The door from the hallways opened while I was saying this, and Russel came in, scratching his bum. “Whose vagina, Mum?” he said.
“Your Nan's,” I told him. He went pale, said there were other mental images he'd rather have, then asked about breakfast. At least that was something I'd got right that morning.
“Bacon's just gone under the grill. Be another five minutes or so.” I said, looking under the grill. “Give your father a call, would you, Useless?” Russco went to the kitchen door, opened it and bellowed for his Dad. I hear a “Righto, son” coming from the general direction of the workshop, and put the eggs on.

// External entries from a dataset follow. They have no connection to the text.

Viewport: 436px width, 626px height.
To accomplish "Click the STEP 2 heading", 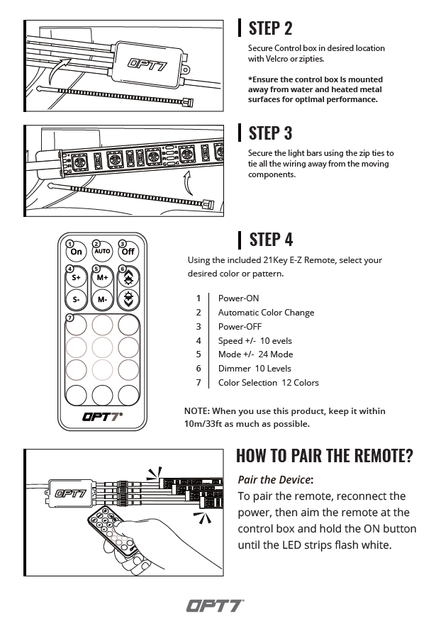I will (x=270, y=28).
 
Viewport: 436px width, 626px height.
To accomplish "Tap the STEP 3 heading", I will (x=270, y=133).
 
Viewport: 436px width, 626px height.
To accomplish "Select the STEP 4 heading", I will (x=270, y=239).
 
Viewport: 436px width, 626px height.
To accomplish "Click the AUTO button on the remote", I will (x=102, y=251).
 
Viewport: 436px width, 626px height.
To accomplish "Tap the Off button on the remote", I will (x=128, y=251).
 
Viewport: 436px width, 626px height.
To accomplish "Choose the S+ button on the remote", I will (x=76, y=276).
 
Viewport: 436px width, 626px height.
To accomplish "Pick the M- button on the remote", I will (x=102, y=299).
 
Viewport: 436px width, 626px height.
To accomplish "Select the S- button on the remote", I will (x=76, y=299).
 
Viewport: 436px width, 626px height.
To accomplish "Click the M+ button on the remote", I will (x=102, y=276).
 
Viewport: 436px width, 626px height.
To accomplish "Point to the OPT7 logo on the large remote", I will (x=102, y=417).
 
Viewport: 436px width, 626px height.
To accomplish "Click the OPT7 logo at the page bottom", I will (x=216, y=606).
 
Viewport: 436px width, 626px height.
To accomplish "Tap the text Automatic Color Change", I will (x=266, y=313).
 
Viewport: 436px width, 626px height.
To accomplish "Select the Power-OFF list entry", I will (x=240, y=327).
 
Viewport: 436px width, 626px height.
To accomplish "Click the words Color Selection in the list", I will (x=247, y=383).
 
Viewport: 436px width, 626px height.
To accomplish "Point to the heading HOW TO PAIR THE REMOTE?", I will (x=324, y=455).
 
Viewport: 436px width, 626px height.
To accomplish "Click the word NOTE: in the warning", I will (x=196, y=411).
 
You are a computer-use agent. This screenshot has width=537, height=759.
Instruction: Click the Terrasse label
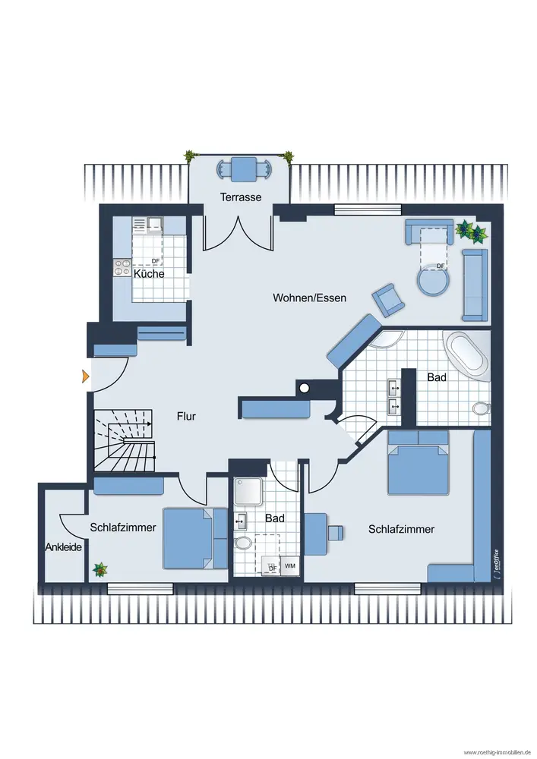coord(241,197)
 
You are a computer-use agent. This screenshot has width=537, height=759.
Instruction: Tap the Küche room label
coord(149,273)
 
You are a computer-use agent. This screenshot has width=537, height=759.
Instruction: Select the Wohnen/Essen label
coord(309,298)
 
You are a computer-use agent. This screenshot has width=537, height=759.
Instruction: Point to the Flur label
coord(186,416)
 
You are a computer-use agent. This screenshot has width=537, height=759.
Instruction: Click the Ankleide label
coord(64,547)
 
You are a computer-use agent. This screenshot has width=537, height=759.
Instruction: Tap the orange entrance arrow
coord(86,376)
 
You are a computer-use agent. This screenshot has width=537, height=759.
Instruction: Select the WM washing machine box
coord(289,565)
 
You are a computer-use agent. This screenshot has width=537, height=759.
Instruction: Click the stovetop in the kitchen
coord(122,268)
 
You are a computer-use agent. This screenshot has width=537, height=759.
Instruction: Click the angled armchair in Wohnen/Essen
coord(388,300)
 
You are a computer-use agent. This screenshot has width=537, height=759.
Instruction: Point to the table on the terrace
coord(244,169)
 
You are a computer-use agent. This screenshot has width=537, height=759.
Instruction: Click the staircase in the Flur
coord(125,440)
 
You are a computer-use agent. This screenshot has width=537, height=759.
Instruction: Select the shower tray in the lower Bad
coord(248,494)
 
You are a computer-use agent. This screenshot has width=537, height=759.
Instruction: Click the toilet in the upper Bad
coord(482,408)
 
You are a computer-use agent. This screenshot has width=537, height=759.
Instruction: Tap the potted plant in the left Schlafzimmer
coord(100,570)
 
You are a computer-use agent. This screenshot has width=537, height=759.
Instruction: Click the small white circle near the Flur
coord(304,388)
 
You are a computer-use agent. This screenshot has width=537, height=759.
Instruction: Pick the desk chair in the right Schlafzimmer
coord(335,533)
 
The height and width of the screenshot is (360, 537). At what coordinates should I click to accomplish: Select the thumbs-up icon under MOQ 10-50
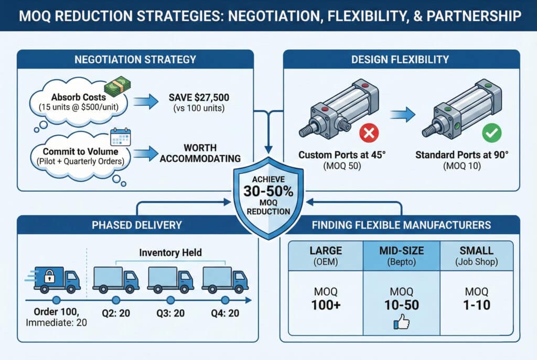pos(401,324)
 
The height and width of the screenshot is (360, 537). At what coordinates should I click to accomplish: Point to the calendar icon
pos(121,137)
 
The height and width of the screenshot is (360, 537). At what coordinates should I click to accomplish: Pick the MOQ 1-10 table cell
pos(477,299)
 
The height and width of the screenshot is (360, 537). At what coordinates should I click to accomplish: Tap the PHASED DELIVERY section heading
pos(136,225)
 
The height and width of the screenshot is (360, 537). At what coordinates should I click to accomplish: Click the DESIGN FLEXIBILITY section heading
pos(401,59)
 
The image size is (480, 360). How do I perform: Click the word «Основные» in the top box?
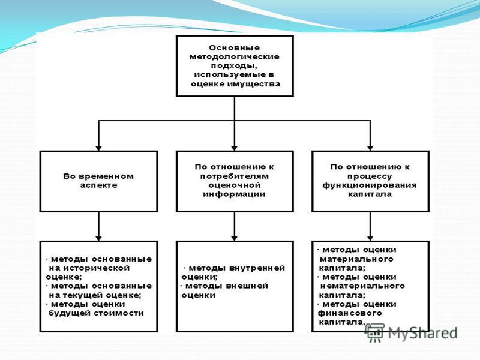coord(235,48)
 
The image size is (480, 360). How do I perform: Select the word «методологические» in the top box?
coord(235,57)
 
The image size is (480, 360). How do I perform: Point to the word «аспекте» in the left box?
coord(98,185)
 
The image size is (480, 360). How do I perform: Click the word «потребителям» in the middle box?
coord(235,176)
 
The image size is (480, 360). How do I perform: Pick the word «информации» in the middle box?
coord(234,194)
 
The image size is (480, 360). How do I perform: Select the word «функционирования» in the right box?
coord(370,185)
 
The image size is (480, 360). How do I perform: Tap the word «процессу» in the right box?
coord(370,176)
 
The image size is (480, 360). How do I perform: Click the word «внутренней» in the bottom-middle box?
coord(257,268)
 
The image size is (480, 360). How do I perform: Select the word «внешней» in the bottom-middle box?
coord(247,286)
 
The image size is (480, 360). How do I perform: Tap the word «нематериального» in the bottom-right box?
coord(362,286)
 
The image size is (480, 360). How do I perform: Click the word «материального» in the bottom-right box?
coord(356,259)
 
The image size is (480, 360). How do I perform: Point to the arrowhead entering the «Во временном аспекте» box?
coord(98,148)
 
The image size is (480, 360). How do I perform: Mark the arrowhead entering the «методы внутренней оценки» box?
coord(235,238)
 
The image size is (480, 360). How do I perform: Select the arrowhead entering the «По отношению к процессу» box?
coord(370,148)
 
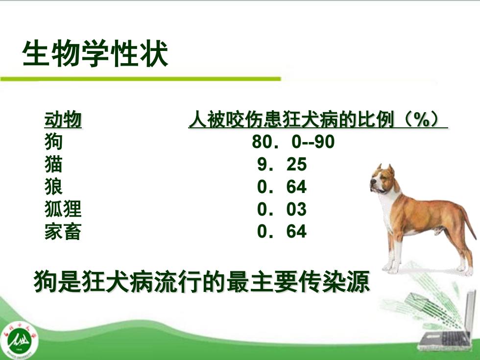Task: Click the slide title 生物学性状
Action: click(95, 53)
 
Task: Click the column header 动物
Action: click(63, 120)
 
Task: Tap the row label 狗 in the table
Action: click(53, 142)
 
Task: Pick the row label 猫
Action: click(53, 164)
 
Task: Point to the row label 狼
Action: click(53, 187)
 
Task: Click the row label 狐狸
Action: click(63, 209)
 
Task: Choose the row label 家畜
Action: click(63, 231)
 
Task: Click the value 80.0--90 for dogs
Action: click(293, 142)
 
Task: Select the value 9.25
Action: click(282, 164)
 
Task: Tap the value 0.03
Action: click(282, 209)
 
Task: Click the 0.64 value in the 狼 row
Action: click(282, 187)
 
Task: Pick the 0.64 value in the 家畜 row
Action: click(282, 231)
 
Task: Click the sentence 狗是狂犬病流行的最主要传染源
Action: click(202, 281)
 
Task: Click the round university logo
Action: click(19, 339)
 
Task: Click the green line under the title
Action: click(141, 79)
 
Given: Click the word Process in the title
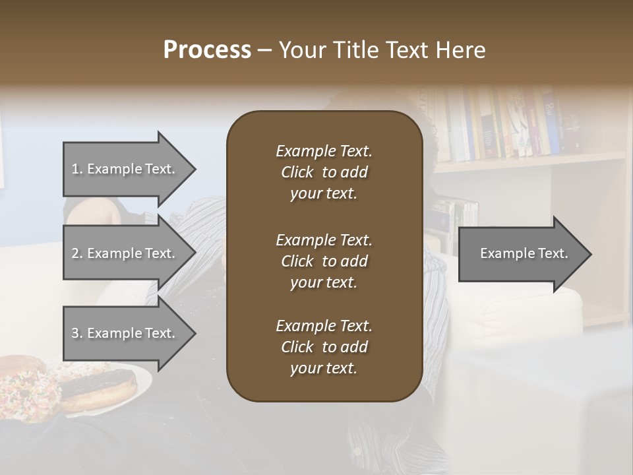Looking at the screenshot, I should coord(207,50).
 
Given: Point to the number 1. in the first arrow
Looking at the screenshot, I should coord(77,169).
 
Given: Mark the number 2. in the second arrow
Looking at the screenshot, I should coord(77,253).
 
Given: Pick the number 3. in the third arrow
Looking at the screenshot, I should coord(77,333).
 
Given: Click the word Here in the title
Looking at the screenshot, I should coord(461,50).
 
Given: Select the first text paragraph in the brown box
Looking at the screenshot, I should coord(324,172).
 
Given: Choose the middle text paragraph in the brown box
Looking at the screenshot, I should coord(324,261).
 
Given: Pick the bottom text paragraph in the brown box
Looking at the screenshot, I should coord(324,347).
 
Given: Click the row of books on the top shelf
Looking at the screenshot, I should coord(508,125).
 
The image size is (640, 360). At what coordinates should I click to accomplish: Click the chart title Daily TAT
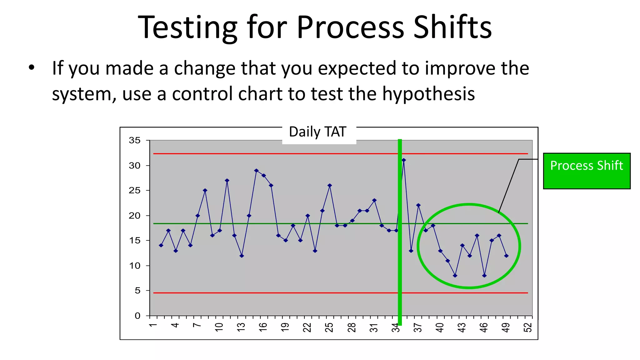tap(318, 132)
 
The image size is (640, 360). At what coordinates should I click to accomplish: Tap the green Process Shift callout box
tap(587, 171)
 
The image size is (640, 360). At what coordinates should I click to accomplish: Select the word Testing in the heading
tap(188, 28)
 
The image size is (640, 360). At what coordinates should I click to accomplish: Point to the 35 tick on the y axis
tap(135, 140)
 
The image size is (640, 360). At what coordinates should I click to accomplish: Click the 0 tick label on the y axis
tap(138, 316)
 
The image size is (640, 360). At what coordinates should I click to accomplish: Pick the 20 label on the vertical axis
tap(135, 216)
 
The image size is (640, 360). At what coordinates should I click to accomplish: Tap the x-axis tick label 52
tap(528, 328)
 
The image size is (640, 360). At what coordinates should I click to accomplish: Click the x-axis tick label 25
tap(329, 328)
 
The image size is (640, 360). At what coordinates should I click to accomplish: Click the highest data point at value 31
tap(404, 160)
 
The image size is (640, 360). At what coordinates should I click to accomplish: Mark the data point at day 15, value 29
tap(256, 171)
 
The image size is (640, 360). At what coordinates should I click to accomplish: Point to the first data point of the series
tap(161, 245)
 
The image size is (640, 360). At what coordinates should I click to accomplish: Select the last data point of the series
tap(506, 256)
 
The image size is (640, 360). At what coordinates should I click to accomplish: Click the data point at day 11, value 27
tap(227, 180)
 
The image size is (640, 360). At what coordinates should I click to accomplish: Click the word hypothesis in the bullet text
tap(428, 94)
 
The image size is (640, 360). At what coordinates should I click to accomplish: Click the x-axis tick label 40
tap(440, 328)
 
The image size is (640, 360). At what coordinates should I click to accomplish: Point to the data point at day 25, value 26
tap(330, 185)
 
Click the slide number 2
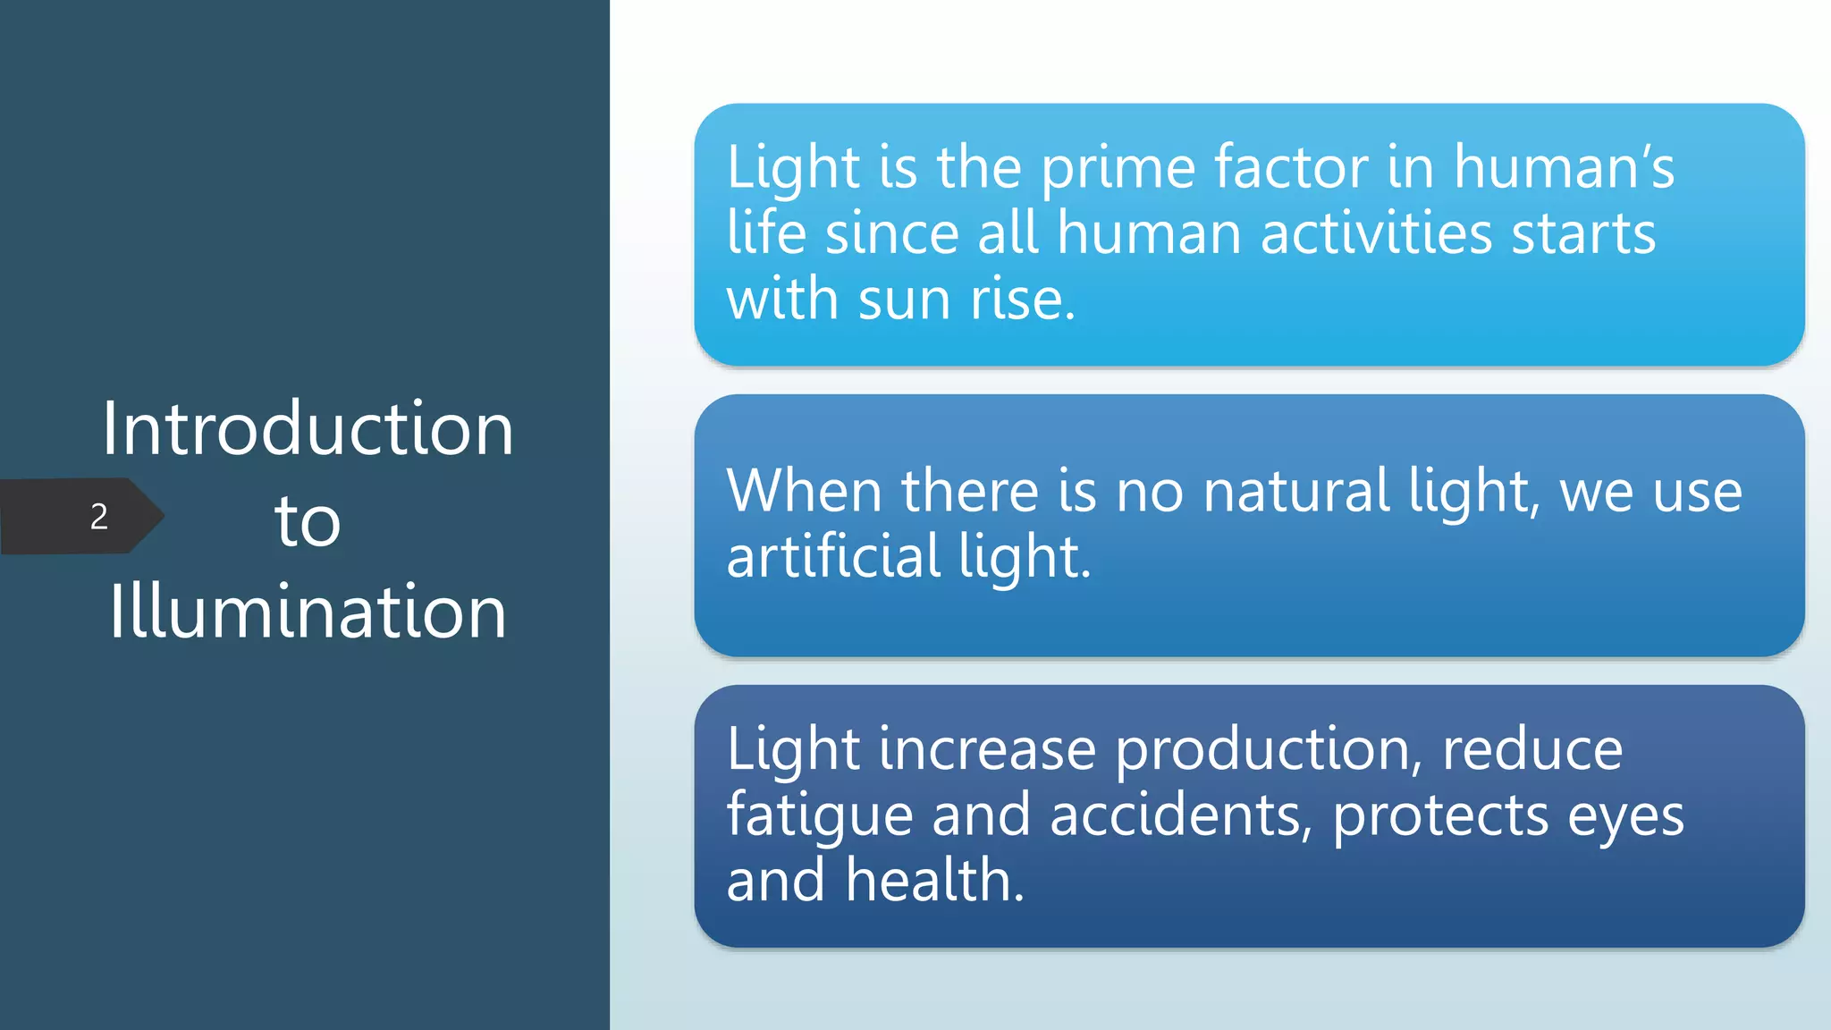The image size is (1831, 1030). point(98,517)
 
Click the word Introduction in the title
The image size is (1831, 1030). point(308,429)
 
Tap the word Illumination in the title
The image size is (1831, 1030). point(308,612)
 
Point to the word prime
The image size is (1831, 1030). point(1118,169)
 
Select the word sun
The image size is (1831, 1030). point(904,299)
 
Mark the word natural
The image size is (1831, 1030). point(1296,491)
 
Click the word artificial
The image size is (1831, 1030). point(833,556)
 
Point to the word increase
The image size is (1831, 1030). point(987,749)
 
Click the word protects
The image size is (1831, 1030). point(1440,816)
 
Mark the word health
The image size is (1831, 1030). point(934,880)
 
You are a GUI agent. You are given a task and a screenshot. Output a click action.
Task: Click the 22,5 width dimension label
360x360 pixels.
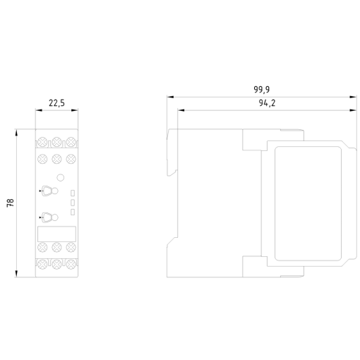point(56,103)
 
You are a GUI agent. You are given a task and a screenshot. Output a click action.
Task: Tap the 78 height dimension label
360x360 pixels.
point(11,203)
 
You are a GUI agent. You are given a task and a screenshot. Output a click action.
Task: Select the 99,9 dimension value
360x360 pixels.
point(262,90)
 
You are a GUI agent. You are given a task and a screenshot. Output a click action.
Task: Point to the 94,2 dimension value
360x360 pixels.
point(267,103)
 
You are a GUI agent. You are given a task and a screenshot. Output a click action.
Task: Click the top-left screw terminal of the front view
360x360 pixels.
point(42,142)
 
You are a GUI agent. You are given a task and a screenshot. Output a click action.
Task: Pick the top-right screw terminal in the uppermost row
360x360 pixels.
point(71,142)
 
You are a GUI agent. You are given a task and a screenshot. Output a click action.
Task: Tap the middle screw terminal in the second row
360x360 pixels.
point(56,159)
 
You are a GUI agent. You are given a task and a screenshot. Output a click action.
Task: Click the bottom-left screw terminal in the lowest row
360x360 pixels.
point(42,264)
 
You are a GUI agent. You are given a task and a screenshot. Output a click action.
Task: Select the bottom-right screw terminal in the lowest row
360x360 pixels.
point(71,264)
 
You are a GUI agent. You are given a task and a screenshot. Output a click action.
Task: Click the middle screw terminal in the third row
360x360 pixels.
point(56,247)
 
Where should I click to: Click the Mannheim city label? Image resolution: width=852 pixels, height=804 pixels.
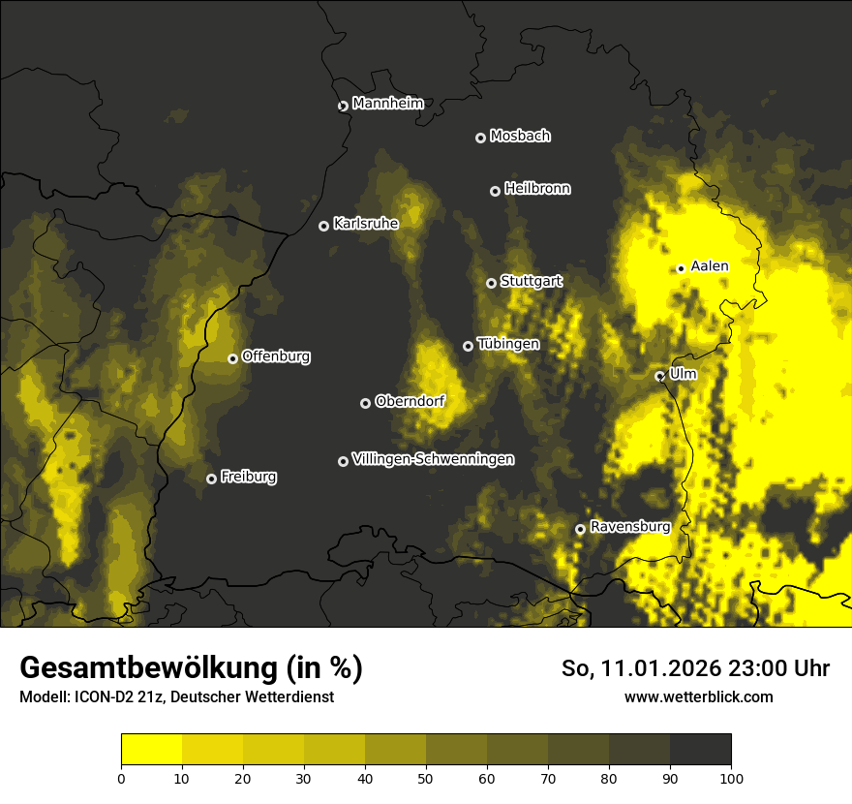(x=387, y=104)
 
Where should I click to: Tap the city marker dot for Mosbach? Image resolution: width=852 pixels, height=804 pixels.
(x=480, y=138)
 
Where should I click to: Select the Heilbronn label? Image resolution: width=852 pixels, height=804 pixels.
(x=537, y=189)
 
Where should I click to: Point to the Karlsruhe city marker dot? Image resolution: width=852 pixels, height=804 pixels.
(x=323, y=226)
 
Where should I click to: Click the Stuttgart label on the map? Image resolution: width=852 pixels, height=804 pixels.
(x=531, y=281)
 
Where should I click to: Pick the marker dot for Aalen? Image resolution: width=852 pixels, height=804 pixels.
(x=681, y=268)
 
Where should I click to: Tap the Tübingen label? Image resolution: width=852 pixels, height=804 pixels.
(x=508, y=344)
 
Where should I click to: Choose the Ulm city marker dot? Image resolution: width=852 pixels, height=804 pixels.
(x=659, y=376)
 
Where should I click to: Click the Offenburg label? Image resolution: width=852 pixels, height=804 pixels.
(x=276, y=356)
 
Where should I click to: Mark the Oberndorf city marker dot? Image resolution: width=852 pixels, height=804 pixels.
(x=365, y=403)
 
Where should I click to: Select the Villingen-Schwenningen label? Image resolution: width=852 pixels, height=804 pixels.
(x=433, y=459)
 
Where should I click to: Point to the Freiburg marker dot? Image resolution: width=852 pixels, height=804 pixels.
(x=211, y=479)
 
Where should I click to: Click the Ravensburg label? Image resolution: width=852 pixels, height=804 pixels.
(x=629, y=527)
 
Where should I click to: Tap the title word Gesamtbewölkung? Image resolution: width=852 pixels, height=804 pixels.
(x=149, y=668)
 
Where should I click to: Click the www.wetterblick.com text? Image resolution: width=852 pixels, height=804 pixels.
(x=698, y=696)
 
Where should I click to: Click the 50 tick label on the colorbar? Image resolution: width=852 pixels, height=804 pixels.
(x=426, y=777)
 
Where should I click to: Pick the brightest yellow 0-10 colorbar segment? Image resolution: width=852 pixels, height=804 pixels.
(x=152, y=750)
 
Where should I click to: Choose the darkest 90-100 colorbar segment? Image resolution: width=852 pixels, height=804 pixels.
(x=700, y=750)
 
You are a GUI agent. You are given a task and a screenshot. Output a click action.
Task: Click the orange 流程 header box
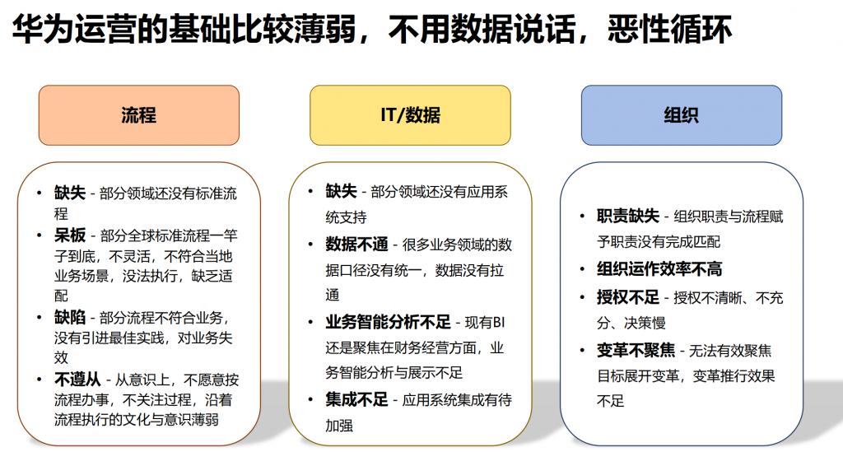pos(138,115)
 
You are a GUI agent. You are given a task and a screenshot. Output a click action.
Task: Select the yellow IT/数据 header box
pos(410,115)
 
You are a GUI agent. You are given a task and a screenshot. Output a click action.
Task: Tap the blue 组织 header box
pos(681,115)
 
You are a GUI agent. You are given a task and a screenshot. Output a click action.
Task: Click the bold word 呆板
pos(70,235)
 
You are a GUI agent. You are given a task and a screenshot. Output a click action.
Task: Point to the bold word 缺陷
pos(70,318)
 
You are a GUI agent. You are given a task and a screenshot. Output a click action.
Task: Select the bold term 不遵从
pos(77,380)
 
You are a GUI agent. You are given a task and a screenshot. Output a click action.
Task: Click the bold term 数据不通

Breakfast was its usual chaos. Tea and toast and cereal and eggs everywhere, and seven different conversations going at once. I sat there and watched the three of them, and felt the lump in my throat thickening. I can't imagine how I got so lucky. And how lucky I was right now. Or at least I was hoping that I was lucky right now. Things could go all to custard if I wasn't careful. It's nice to get the four of us around the table: Chutty, Treen, Useless, and me. I'm Moana, daughter of Hinemoa and Colin Treloar. You'll gedt to meet my Mum soon.
Chutty went back out to play around with the Caterpillar's hydraulics after breakfast, so I got Useless to help me with the dishes. We worked in silence for a couple of minutes, me washing, him drying. I felt him standing behind me, and looking hard at me.
“All right, Mum. Give. What's up?” He's a month off sixteen, and he sounds so much like a man at times. As to the up-ness of what, it's something I don't want to talk about right now. Not 'til I've spoken to Chutty, anyway. I'll do it this afternoon. Promise.
“Eh? What's up? With me? Nothing.” I'm nothing if not direct.
“Treen!” he shouted. “Can you come in here a minute?”
“Coming,” she shouted from the bathroom. “I'm just cleaning my teeth.”
“Wiping her bum, more like,” muttered Useless.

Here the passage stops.